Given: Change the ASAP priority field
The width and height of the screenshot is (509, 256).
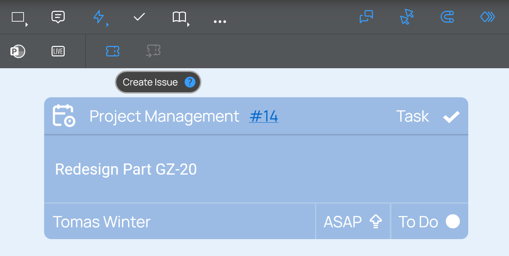Looking at the screenshot, I should click(352, 222).
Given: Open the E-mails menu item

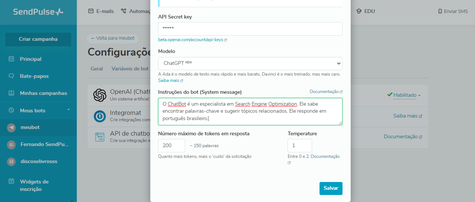Looking at the screenshot, I should coord(101,11).
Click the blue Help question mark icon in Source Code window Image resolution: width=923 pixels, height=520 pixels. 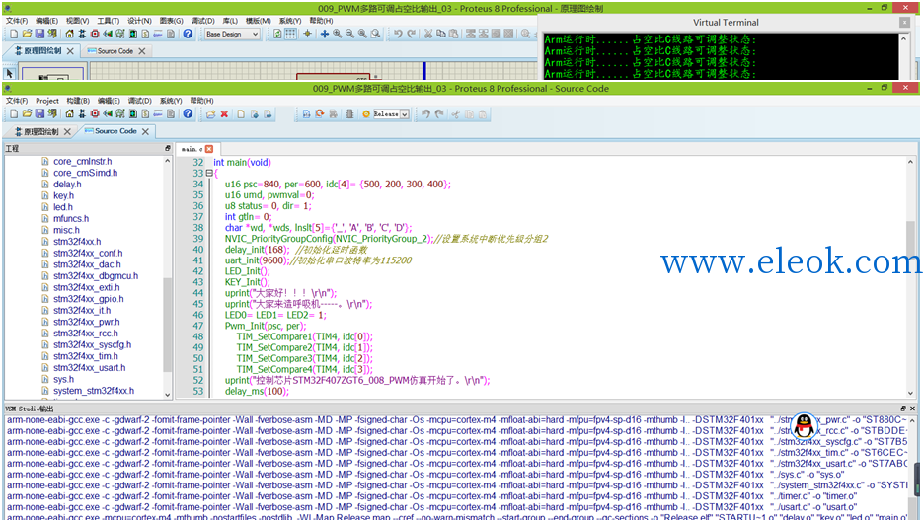point(188,113)
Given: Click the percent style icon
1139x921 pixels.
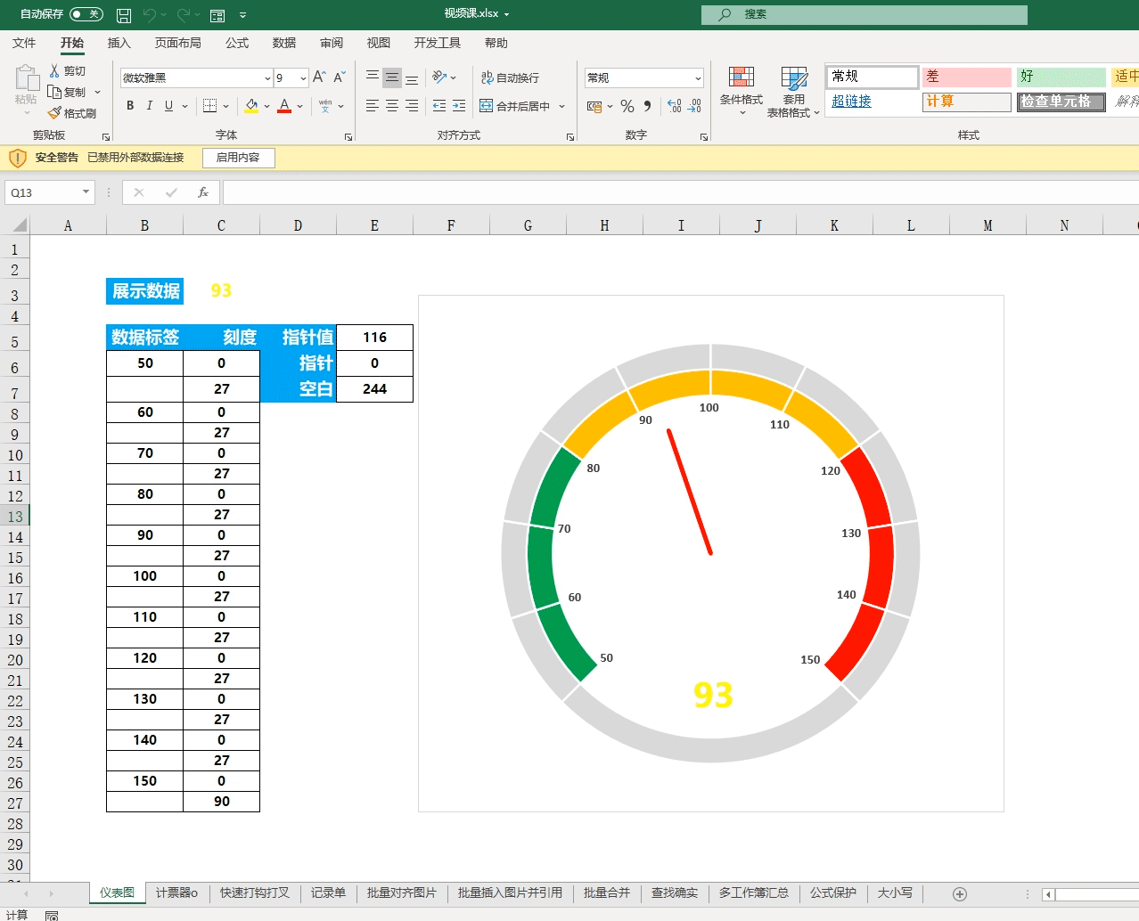Looking at the screenshot, I should pos(627,106).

• What you need to do
Beginning with the line with "Given: Click the percent style icon", repeat the entries above exactly, up to and including the last line, leaving out pictures.

• Task answer
Given: Click the percent style icon
1139x921 pixels.
Looking at the screenshot, I should pos(627,106).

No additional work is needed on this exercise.